

Project Organization¶

Project and Environment Separation¶

Using the Hipster Shop as an example workload of eleven coordinating microservices that form a "service offering", there are a few different approaches for how to organize GCP projects and GKE clusters. Each has pros and cons from a security perspective.
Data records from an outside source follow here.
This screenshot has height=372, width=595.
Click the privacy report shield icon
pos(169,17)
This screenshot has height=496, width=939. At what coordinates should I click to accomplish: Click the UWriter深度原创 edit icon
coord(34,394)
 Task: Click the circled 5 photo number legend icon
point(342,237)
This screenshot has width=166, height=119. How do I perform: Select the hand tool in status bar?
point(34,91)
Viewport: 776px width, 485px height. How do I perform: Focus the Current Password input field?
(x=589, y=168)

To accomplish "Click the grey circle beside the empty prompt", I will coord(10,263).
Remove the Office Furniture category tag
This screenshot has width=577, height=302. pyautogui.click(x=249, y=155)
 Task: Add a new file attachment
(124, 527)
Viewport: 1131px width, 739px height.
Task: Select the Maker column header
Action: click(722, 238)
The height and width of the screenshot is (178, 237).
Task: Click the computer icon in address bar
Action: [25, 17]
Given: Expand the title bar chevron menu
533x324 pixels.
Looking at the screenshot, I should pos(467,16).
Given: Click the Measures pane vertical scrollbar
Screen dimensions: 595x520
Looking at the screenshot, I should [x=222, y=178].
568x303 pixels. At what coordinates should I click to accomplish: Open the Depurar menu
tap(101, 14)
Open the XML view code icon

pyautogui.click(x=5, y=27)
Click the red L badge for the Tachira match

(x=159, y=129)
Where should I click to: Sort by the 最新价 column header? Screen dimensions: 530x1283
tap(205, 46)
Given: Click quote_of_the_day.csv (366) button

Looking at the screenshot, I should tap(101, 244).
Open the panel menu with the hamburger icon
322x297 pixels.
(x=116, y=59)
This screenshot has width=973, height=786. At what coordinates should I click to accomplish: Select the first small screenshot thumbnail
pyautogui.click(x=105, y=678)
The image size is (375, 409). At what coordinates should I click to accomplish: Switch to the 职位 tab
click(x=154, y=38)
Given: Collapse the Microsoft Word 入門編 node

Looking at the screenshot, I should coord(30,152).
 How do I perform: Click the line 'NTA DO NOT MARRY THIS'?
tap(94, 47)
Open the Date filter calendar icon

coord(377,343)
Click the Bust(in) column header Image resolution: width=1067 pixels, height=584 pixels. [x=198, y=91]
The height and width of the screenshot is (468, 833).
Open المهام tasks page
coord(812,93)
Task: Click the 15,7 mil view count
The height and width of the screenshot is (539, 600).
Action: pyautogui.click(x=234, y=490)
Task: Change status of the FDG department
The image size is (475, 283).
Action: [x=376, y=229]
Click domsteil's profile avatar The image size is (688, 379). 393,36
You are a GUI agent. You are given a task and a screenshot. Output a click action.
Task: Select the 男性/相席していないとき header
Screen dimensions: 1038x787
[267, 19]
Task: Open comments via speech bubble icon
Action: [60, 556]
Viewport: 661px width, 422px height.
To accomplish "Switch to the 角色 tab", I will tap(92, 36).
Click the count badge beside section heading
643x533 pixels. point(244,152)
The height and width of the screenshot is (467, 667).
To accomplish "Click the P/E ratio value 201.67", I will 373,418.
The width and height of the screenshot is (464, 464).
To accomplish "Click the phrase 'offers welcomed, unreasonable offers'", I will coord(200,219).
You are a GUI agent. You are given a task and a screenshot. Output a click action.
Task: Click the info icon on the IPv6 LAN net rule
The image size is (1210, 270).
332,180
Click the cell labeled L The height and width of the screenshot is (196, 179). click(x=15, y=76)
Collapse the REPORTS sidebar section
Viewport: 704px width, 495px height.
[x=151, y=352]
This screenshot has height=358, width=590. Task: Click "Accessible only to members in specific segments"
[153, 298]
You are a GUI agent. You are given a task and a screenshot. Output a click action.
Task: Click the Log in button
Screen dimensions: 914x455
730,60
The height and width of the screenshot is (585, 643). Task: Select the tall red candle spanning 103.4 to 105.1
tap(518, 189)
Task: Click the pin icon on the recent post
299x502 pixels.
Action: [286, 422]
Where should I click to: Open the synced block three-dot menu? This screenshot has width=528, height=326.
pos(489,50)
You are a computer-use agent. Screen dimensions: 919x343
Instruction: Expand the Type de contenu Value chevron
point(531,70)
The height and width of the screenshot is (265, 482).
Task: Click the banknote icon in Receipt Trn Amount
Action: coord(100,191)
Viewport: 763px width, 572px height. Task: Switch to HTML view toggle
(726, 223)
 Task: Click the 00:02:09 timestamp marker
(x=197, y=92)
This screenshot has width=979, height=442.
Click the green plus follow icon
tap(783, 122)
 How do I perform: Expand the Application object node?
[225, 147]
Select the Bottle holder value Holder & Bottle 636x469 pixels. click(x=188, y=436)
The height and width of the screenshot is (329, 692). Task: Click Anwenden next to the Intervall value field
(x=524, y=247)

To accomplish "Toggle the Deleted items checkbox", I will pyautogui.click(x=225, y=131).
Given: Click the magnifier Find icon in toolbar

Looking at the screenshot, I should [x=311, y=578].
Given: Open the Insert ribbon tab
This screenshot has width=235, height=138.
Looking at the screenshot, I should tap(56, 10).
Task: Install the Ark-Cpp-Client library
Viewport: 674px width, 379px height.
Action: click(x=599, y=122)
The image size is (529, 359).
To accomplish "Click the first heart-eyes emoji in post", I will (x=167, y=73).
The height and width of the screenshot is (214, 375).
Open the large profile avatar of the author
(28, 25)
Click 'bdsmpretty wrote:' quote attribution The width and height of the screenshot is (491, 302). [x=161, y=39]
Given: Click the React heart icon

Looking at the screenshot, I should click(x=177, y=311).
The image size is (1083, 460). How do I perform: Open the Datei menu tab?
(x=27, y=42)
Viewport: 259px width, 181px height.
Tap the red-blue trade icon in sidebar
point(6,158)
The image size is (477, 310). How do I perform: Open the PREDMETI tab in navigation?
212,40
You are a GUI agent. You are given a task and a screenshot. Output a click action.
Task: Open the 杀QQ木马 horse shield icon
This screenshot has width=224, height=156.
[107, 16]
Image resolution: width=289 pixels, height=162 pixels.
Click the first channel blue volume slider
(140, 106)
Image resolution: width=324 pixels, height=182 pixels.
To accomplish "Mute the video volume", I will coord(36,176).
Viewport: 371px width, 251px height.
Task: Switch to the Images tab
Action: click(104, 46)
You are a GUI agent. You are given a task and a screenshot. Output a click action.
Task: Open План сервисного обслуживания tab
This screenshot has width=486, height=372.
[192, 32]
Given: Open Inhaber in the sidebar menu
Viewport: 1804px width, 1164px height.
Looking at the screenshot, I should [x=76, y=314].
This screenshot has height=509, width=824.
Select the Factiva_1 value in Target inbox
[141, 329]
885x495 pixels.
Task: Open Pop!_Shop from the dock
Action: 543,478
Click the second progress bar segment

Single GCP Project, Single GKE Cluster, Namespaces per Environment - A single project named my-hipster-shop with a GKE cluster named gke-hipster-shop and three Kubernetes namespaces: hipster-shop-dev, hipster-shop-test, and hipster-shop-prod.
- Pros
  - Simplest project strategy
  - Simplest network strategy
  - Least expensive cluster strategy
- Cons
  - Weakest "isolation" strategy
  - Weakest "defense in depth" strategy
  - Weakest "resource contention" strategy
Single GCP Project, Three GKE Clusters - A single project named my-hipster-shop with three GKE clusters named gke-hipster-shop-dev, gke-hipster-shop-test, and gke-hipster-shop-prod. A single namespace named hipster-shop is in each cluster.
- Pros
  - Good "isolation" strategy
  - Good "defense in depth" strategy
  - Good "resource contention" strategy
- Cons
  - Most complex project strategy
  - Simple network strategy
  - Most expensive cluster strategy
Three GCP Projects, Single GKE Cluster per Project - Three projects named my-hipster-shop-dev, my-hipster-shop-test, and my-hipster-shop-prod. In each project, a GKE cluster named gke-hipster-shop-<env>, and a single namespace named hipster-shop in each cluster.
- Pros
  - Strongest "isolation" strategy
  - Strongest "defense in depth" strategy
  - Strongest "resource contention" strategy
- Cons
  - Most complex project strategy
  - Most complex network strategy
  - Most expensive cluster strategy

Strategy Descriptions¶

Project Complexity - Although GCP projects are "free", this refers to the ongoing maintenance and operational overhead of managing and caring for GCP projects. Managing 5 projects vs 15 vs 150 has challenges that require more sophisticated tooling and processes to do well.
Network Complexity - Having all GKE clusters on the same shared VPC network or in separate VPC networks will vary the amount of ongoing maintenance of IP CIDR allocation/consumption, Interconnect/Cloud VPN configuration complexity, and complexity of collecting network related flow logs.
Cluster Cost - While the control plane of GKE is free, the additional GKE worker nodes in three clusters vs one plus the additional maintenance cost of managing (upgrading, securing, monitoring) more clusters increases the overall cost.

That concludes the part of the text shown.